The paper analyzes the advantages and disadvantages of three-layer orthotropic slabs. It is shown that when developing the design of such slabs, it is necessary to work out the technology for connecting elements within the structure. The use of laser welding is effective for joining elements of small thicknesses. Such welding of sheet elements with a thickness of 12–50 mm has a number of limitations, and the strength characteristics of the joints have not been sufficiently studied. Therefore, in the manufacture of heavy-duty structures, three-layer orthotropic steel plates are often used; the plates are connected to each other using electric arc welding. Current experience shows that a significant number of weld intersections at joints requires compliance with a certain technological sequence of work to reduce deformations that occur during welding and prevent the occurrence of cracks during operation in areas with negative temperatures, as well as quasi-static and variable loads. An analysis of the stress-strain state of the slab was carried out using the ANSYS multifunctional software package. The model and full-scale slabs were tested for lateral loads. It has been established that due to welding stresses, it is possible that the actual geometry of the slab may deviate from the design one. By comparing the results of vertical movements of theoretical calculations and full-scale tests, the results of deviations are substantiated. After conducting experiments and inspecting the test samples at the points where the elements are connected to each other, the destruction of the slotted seams was not detected. When the maximum load applied to the slab model was reached, cracks were detected in the welds located along the perimeter of the cover slab.
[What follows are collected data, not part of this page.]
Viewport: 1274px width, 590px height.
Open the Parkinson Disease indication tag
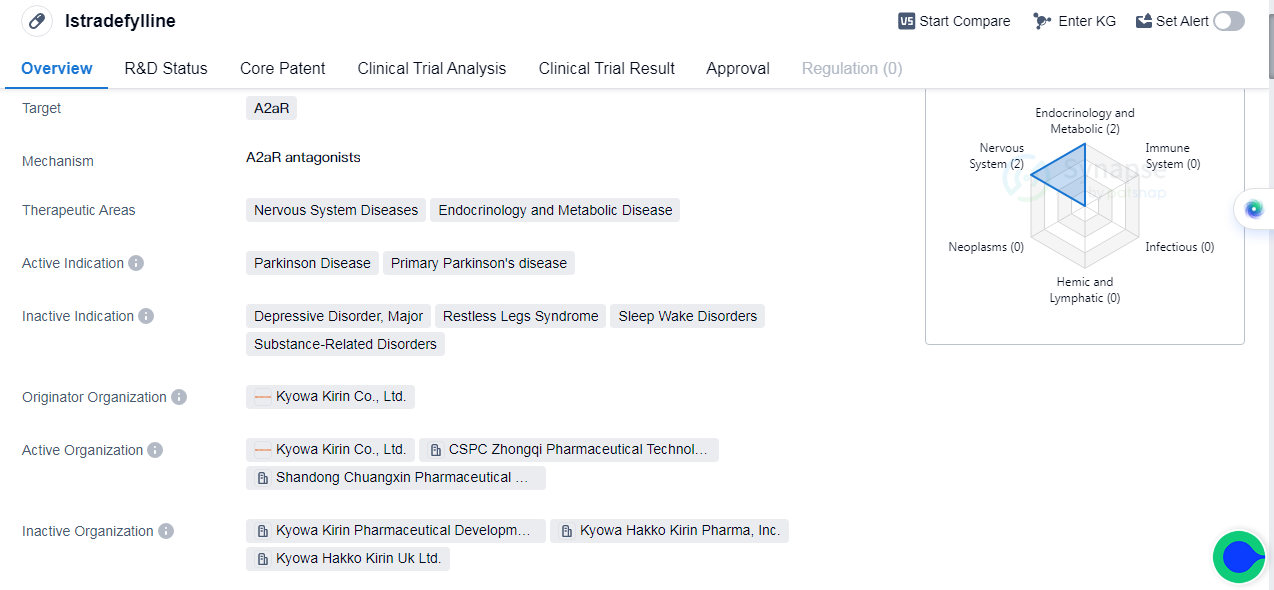tap(312, 263)
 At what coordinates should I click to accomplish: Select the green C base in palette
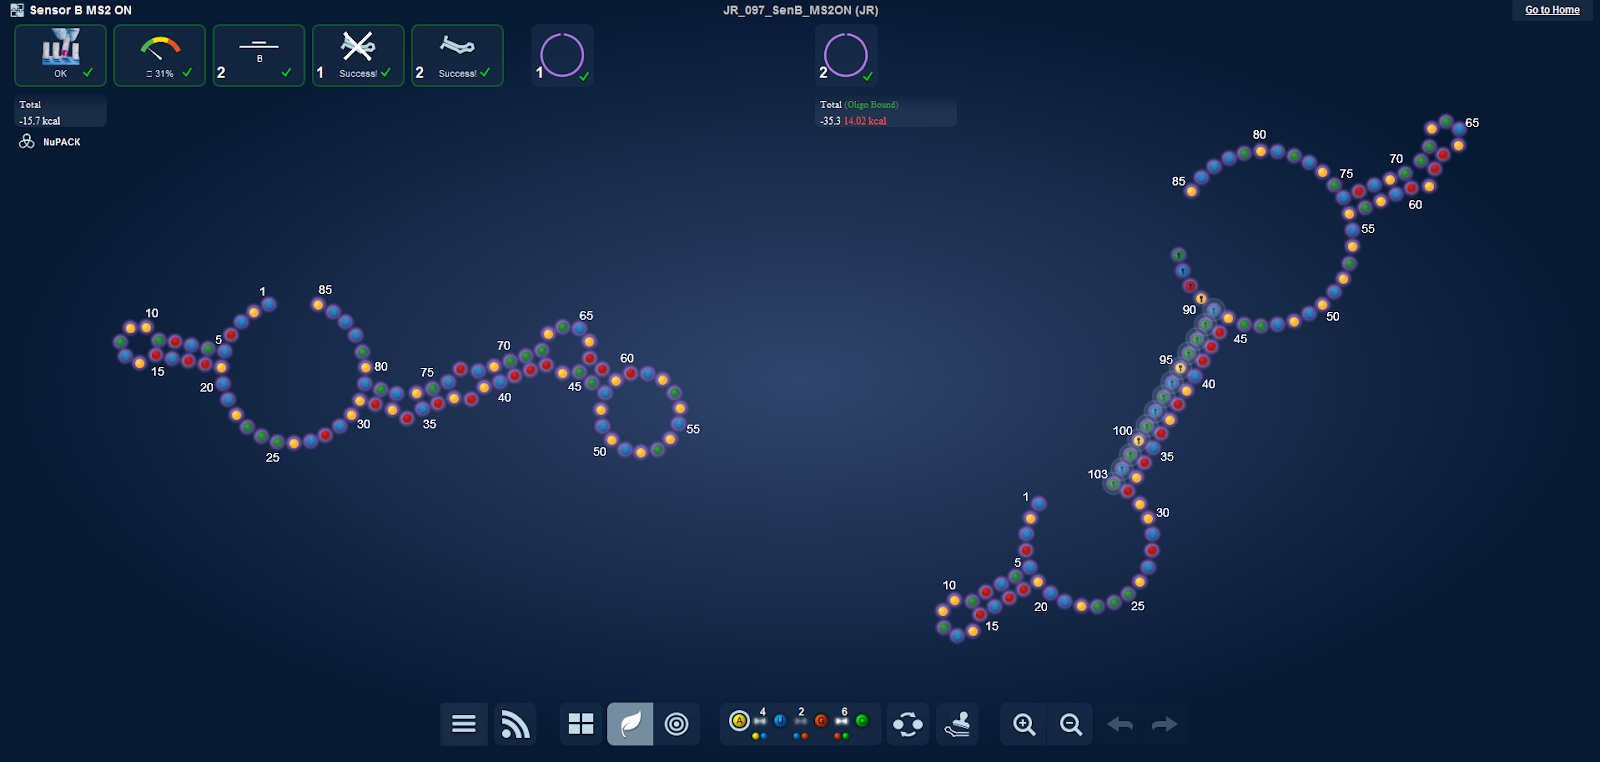862,721
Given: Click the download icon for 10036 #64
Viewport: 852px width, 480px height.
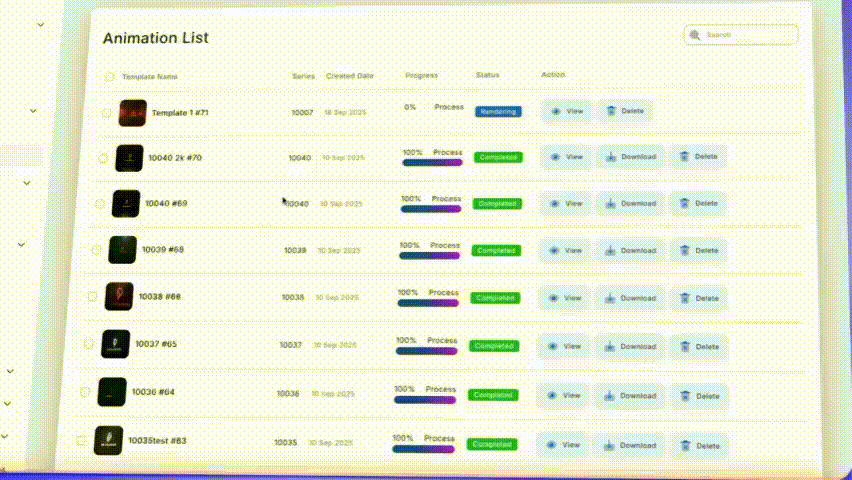Looking at the screenshot, I should pos(607,395).
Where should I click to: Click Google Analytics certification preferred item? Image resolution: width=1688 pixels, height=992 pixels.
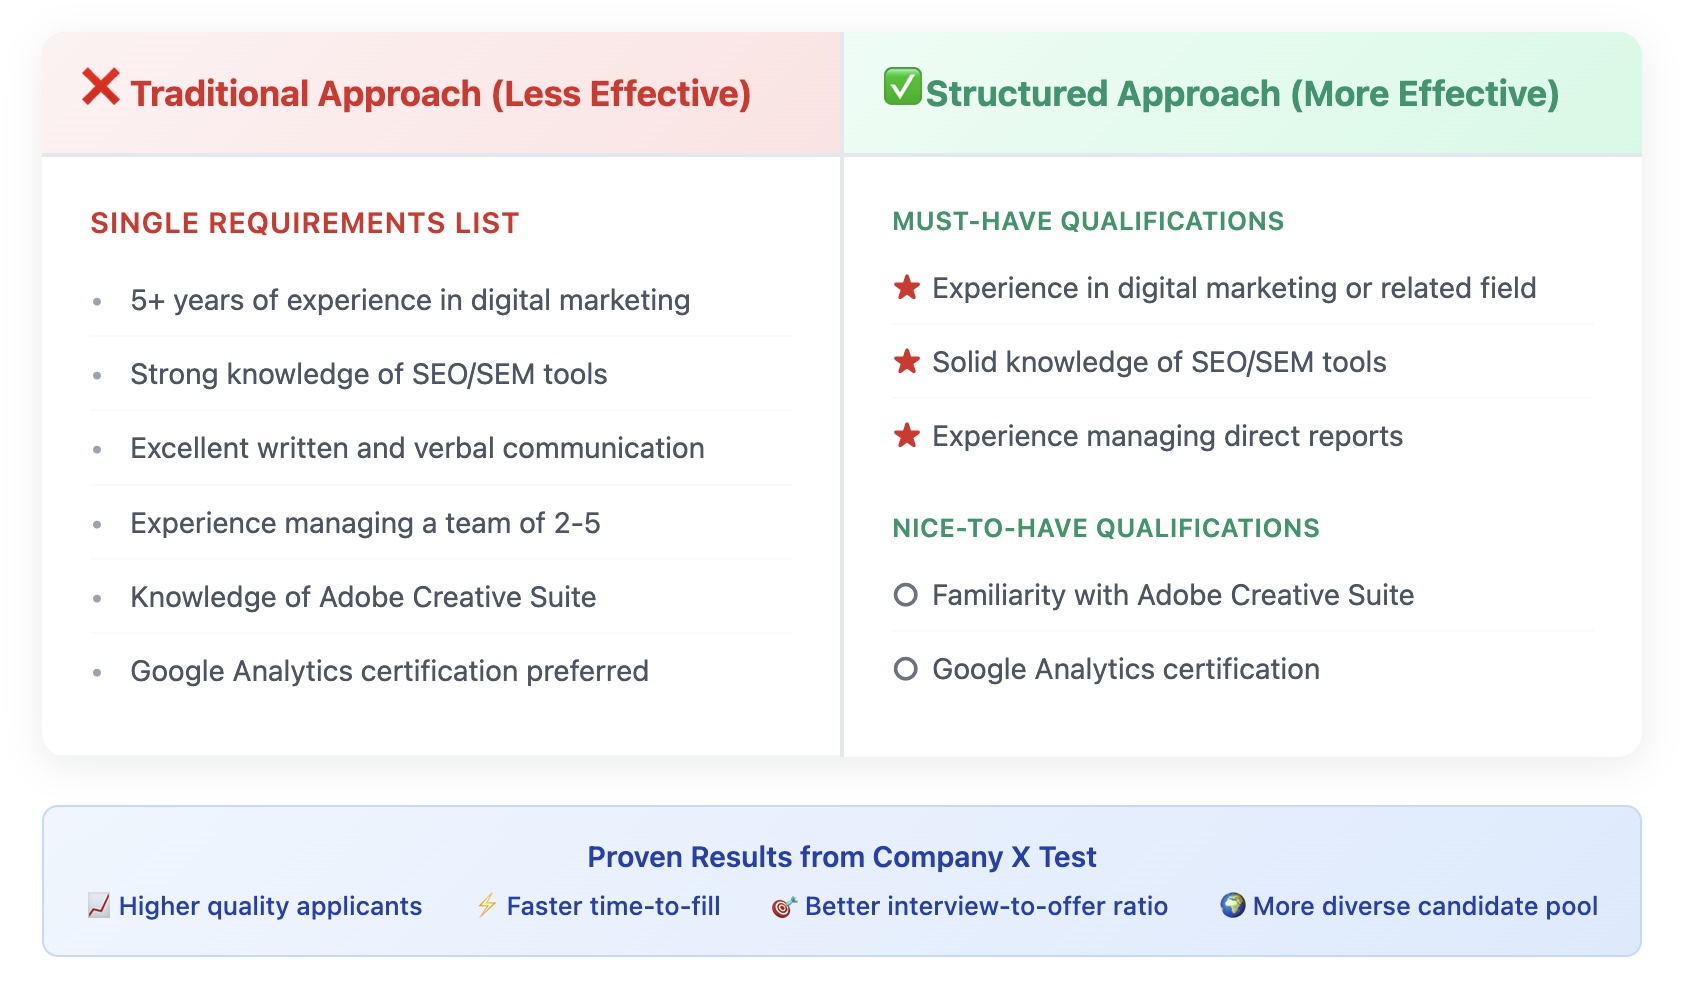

It has been revealed that in the design of welded three-layer plates, in the places where the sheets intersect, the weld is a concentrator of defects. The use of manual or semi-automatic welding contributes to the initiation of cracks under variable loads and operation at low temperatures. This problem requires the identification of crack-dangerous zones in three-layer slabs using non-destructive testing methods and experimental studies of the strength of various technical solutions using structural and welding stress concentrators.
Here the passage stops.